DATA TO USE >>
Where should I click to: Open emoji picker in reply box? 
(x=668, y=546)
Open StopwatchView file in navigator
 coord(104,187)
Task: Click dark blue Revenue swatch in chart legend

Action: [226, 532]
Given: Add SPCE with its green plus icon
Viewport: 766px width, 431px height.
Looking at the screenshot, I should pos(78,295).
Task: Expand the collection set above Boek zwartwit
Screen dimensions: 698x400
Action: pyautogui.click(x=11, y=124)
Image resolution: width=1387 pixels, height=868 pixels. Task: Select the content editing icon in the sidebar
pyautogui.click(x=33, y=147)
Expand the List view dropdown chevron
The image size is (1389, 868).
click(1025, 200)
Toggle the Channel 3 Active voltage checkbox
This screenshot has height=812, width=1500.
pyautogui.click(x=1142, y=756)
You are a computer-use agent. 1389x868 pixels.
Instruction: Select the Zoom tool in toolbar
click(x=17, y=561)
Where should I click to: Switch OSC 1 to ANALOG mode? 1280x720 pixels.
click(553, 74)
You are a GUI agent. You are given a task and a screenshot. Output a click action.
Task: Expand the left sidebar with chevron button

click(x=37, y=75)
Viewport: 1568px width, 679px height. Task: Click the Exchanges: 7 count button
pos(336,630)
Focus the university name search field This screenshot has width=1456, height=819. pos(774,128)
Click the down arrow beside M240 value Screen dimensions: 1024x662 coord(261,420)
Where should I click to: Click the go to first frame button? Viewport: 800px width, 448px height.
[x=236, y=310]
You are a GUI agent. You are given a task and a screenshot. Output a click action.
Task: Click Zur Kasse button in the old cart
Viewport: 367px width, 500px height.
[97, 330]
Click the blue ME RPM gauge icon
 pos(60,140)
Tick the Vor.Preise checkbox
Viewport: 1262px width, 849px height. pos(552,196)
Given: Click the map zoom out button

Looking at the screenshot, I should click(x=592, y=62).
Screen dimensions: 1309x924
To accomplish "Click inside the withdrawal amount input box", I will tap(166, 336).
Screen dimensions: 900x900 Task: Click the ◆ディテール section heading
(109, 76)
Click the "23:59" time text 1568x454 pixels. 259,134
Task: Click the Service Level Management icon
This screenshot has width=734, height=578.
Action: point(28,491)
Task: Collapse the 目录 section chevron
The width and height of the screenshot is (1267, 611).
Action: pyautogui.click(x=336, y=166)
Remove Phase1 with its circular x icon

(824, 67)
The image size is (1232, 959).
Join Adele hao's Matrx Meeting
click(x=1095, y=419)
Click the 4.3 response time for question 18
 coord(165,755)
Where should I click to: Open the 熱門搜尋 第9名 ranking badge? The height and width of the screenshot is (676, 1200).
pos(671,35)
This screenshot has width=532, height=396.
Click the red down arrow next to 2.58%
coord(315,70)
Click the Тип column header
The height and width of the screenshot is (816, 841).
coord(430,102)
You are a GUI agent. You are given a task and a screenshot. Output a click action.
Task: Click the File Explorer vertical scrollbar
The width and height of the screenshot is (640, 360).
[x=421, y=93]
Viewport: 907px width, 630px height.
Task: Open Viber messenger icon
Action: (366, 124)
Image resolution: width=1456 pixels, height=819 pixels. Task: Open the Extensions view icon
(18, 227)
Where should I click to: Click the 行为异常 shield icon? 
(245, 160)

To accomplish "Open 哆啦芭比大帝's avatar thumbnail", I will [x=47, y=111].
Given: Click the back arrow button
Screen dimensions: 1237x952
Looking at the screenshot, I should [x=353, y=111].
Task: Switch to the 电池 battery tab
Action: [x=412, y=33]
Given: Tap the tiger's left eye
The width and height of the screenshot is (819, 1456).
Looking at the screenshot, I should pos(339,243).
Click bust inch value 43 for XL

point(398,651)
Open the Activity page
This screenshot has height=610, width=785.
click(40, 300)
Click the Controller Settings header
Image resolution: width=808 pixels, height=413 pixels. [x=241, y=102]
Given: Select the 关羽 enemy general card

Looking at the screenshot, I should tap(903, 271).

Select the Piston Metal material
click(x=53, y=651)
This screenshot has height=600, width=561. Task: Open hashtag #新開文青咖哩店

SHORT EXERCISE >>
Copy the stretch of the items from the start through the line containing "Action: pyautogui.click(x=11, y=124)", keeping every line the same.

OUTPUT FOR THIS EXERCISE >>
Where should I click to: Open emoji picker in reply box? 
(x=668, y=546)
Open StopwatchView file in navigator
 coord(104,187)
Task: Click dark blue Revenue swatch in chart legend

Action: [226, 532]
Given: Add SPCE with its green plus icon
Viewport: 766px width, 431px height.
Looking at the screenshot, I should pos(78,295).
Task: Expand the collection set above Boek zwartwit
Screen dimensions: 698x400
Action: pyautogui.click(x=11, y=124)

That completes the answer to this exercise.